2、评估患者意识状态、精神、心理和情感状况、认知功能、运动功能的情况及日常生活活动能力的情况等。
二、护理措施
1、体位:正确的体位是预防压疮和肢体挛缩、预制痉挛、保持肢体良好功能的关键。
凡不能自行翻身者,每2小时翻身一次,瘫痪下肢可穿防旋鞋,使肢体处于功能位。
2、关节活动:指导患者或家属在患者生命体征平稳后,即开始主动、被动的活动。
3、言语障碍训练:言语训练应尽早开始,对患者的每一点进步和成绩给予鼓励和帮助,增强其对疾病恢复的信心。
4、认知障碍康复、日常生活自理能力训练指导,心理护理等。
三、健康指导要点
1、早期康复介入为防止并发症、减少后遗症,提供了必要的条件。
2、综合康复训练既要选择适当的运动疗法进行反复训
练,又必须配合其他措施,如心理康复、生活护理、药物治疗等。
3、家庭共同参与,对颅脑损伤后的患者应把康复训练贯穿于家庭日常生活中去,保证患者在家庭中得到长期、系统、合理的训练。
4、定期随访,防止意外损伤训练,计划因人而异,定期门诊随访。
加强安全生产和交通安全教育,对减少颅脑损伤的发生十分重要。
四、注意事项
患者有功能障碍时注意压疮的预防,行走训练及使用步行架时应有人陪同,防止跌倒。
五、护理记录单记录书写规范
1)病重(病危)患者护理记录至少每天记录一次,病情变化以及护理措施和效果变化随时记录,病情应为护理所能观察的症状、体征的动态变化。
记录时间应当具体到分钟。
2)非病重(病危)患者护理记录按要求书写,项目包含日期、时间、观察记录内容、护士签名,分列显示。

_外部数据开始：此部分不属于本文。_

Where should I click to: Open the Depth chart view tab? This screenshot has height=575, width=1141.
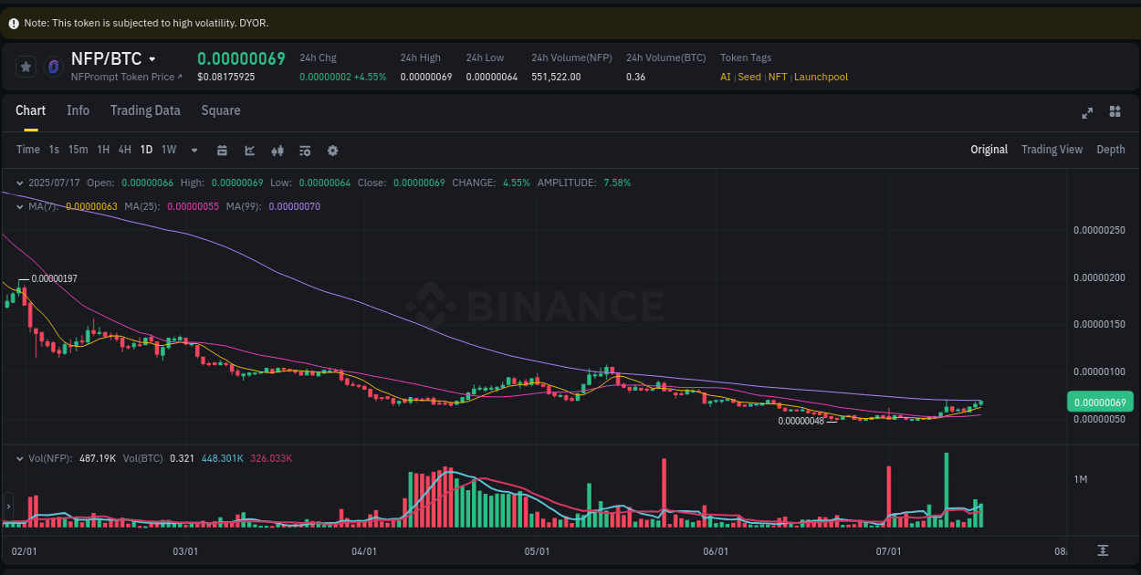tap(1111, 149)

可对护理所能观察的症状、体征、护理措施和效果记录,要求简洁、规范。
3)护理记录应体现相应的专科护理特点。
①监护室病重(病危)患者护理记录表格内容至少包含
监测指标、出入量、用药执行、基础护理、病情观察、护理措施和效果。
监测指标至少包含生命体征、瞳孔、意识、仪器参数;出入量应包含每个入出途径的详细记录;用药执行写明药物名称、剂量。
②手术患者要有术后护理情况的记录,包括患者麻醉方式、手术名称、返回病区时间,伤口出血情况、各种管路情况及引流液的性质量等。

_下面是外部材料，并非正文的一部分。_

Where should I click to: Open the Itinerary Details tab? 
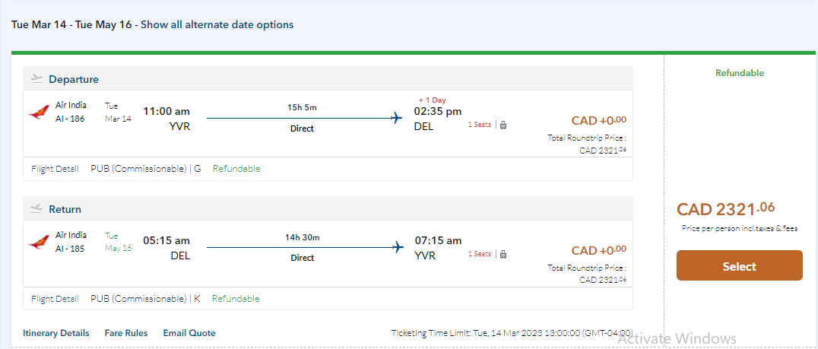pyautogui.click(x=55, y=333)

手术当天及术后按要求书写交接记录,病情变化时随时记录。
③已有压力性损伤的患者应记录损伤部位、分期及大小(长×宽×深)、渗出液情况、处理措施及转归。
④执行输血医嘱后记录输血过程、输血种类、数量以及有无输血反应。
⑤因疾病或治疗而出现某种症状时,记录患者主诉、临床表现、处置及护理措施,观察效果并记录。
4)抢救患者随时记录病情变化,因抢救未能及时书写护理记录的在抢救结束后6h内据实补记,并加以注明。
5)及时打印重病护理记录并签名。